# [Your task]
Could you quote every one of the items below word for word, without adding or changing anything?

— Start of Data shown —

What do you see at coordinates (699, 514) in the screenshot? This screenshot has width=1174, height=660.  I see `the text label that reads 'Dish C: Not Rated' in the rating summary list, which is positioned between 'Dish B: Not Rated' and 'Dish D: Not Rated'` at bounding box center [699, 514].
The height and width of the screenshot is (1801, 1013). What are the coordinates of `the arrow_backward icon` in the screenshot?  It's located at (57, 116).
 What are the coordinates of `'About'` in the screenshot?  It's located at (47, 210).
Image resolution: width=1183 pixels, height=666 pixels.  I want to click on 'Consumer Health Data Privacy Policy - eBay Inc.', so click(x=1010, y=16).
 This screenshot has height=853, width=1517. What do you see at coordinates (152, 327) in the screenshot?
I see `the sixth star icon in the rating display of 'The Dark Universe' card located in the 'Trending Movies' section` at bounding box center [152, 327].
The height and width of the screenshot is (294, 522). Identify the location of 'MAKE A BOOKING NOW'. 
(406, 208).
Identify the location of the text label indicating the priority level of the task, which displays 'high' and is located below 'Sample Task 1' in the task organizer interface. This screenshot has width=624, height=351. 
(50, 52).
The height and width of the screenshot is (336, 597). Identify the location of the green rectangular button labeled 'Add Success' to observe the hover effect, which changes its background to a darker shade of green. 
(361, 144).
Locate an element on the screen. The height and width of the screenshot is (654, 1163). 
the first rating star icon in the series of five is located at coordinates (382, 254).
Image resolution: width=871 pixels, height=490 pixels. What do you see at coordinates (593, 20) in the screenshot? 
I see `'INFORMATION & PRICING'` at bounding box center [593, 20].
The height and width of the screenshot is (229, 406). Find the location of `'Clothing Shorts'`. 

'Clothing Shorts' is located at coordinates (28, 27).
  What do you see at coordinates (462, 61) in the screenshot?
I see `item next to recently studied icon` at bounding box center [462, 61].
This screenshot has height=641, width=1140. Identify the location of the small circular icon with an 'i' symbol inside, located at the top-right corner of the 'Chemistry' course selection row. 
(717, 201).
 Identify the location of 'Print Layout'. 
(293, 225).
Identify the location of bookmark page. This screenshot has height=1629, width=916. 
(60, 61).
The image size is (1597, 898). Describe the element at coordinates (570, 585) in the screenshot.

— End of Data shown —

# [Finished exercise]
What do you see at coordinates (699, 514) in the screenshot? This screenshot has width=1174, height=660.  I see `the text label that reads 'Dish C: Not Rated' in the rating summary list, which is positioned between 'Dish B: Not Rated' and 'Dish D: Not Rated'` at bounding box center [699, 514].
The height and width of the screenshot is (1801, 1013). What are the coordinates of `the arrow_backward icon` in the screenshot?  It's located at (57, 116).
 What are the coordinates of `'About'` in the screenshot?  It's located at (47, 210).
Image resolution: width=1183 pixels, height=666 pixels.  I want to click on 'Consumer Health Data Privacy Policy - eBay Inc.', so click(x=1010, y=16).
 This screenshot has height=853, width=1517. What do you see at coordinates (152, 327) in the screenshot?
I see `the sixth star icon in the rating display of 'The Dark Universe' card located in the 'Trending Movies' section` at bounding box center [152, 327].
The height and width of the screenshot is (294, 522). Identify the location of 'MAKE A BOOKING NOW'. 
(406, 208).
Identify the location of the text label indicating the priority level of the task, which displays 'high' and is located below 'Sample Task 1' in the task organizer interface. This screenshot has width=624, height=351. 
(50, 52).
The height and width of the screenshot is (336, 597). Identify the location of the green rectangular button labeled 'Add Success' to observe the hover effect, which changes its background to a darker shade of green. 
(361, 144).
Locate an element on the screen. The height and width of the screenshot is (654, 1163). 
the first rating star icon in the series of five is located at coordinates (382, 254).
Image resolution: width=871 pixels, height=490 pixels. What do you see at coordinates (593, 20) in the screenshot? 
I see `'INFORMATION & PRICING'` at bounding box center [593, 20].
The height and width of the screenshot is (229, 406). Find the location of `'Clothing Shorts'`. 

'Clothing Shorts' is located at coordinates (28, 27).
  What do you see at coordinates (462, 61) in the screenshot?
I see `item next to recently studied icon` at bounding box center [462, 61].
This screenshot has height=641, width=1140. Identify the location of the small circular icon with an 'i' symbol inside, located at the top-right corner of the 'Chemistry' course selection row. 
(717, 201).
 Identify the location of 'Print Layout'. 
(293, 225).
Identify the location of bookmark page. This screenshot has height=1629, width=916. 
(60, 61).
The image size is (1597, 898). Describe the element at coordinates (570, 585) in the screenshot.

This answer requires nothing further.